[Rows on where targets appear]
◆ ◆ ◆ ◆
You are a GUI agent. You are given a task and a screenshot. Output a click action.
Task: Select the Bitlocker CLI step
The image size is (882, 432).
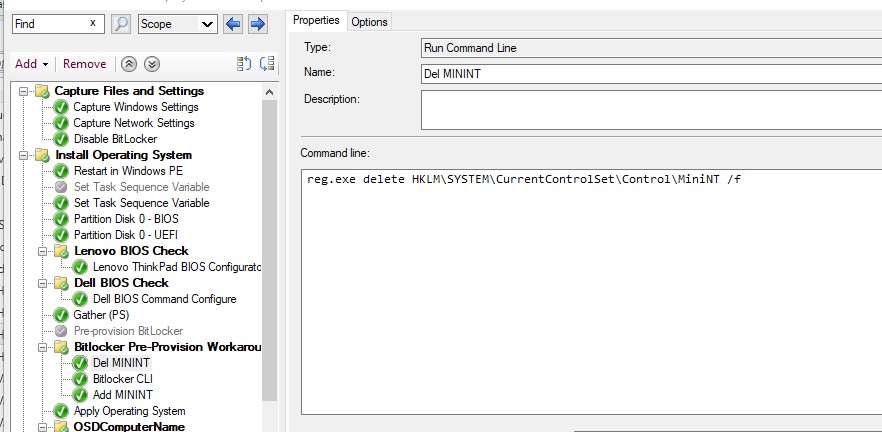coord(122,379)
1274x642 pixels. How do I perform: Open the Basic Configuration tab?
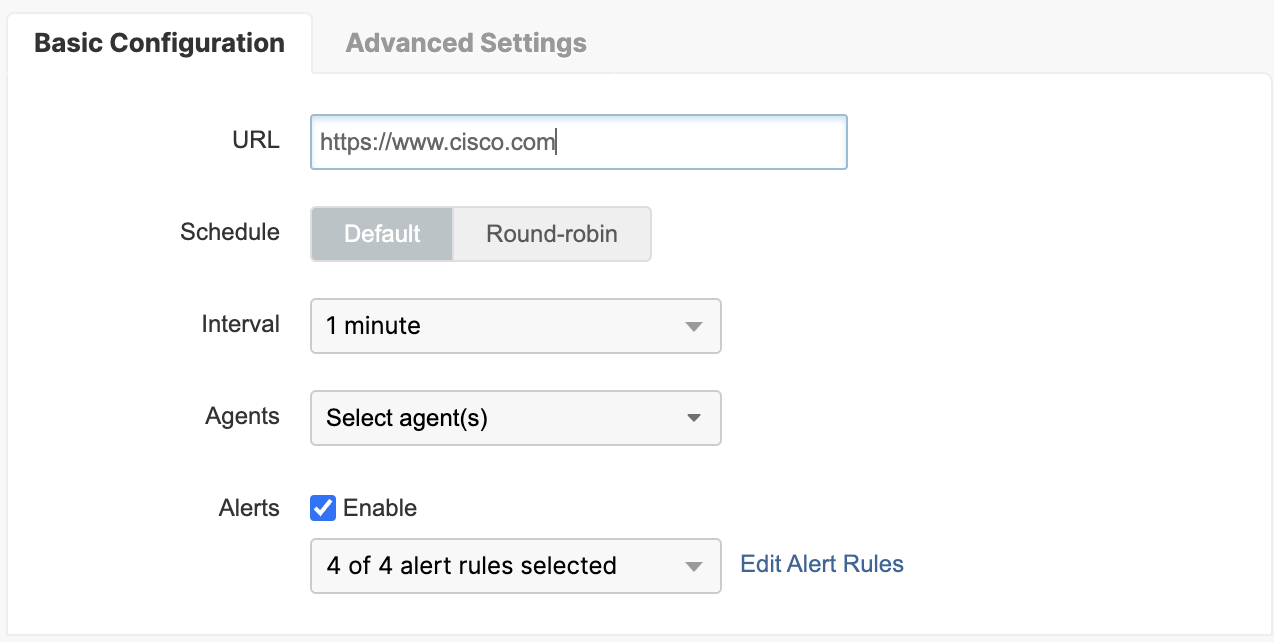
◆ ◆ ◆ ◆
What the task requires:
Can you put each line of the material above into a Markdown table with the columns "Row" and "Line", numbering the rows, skipping blank lines, and leaving the pictures out?

Output of the exercise:
| Row | Line |
|---|---|
| 1 | You are a GUI agent. You are given a task and a screenshot. Output a click action. |
| 2 | Task: Select the Bitlocker CLI step |
| 3 | The image size is (882, 432). |
| 4 | coord(122,379) |
| 5 | 1274x642 pixels. How do I perform: Open the Basic Configuration tab? |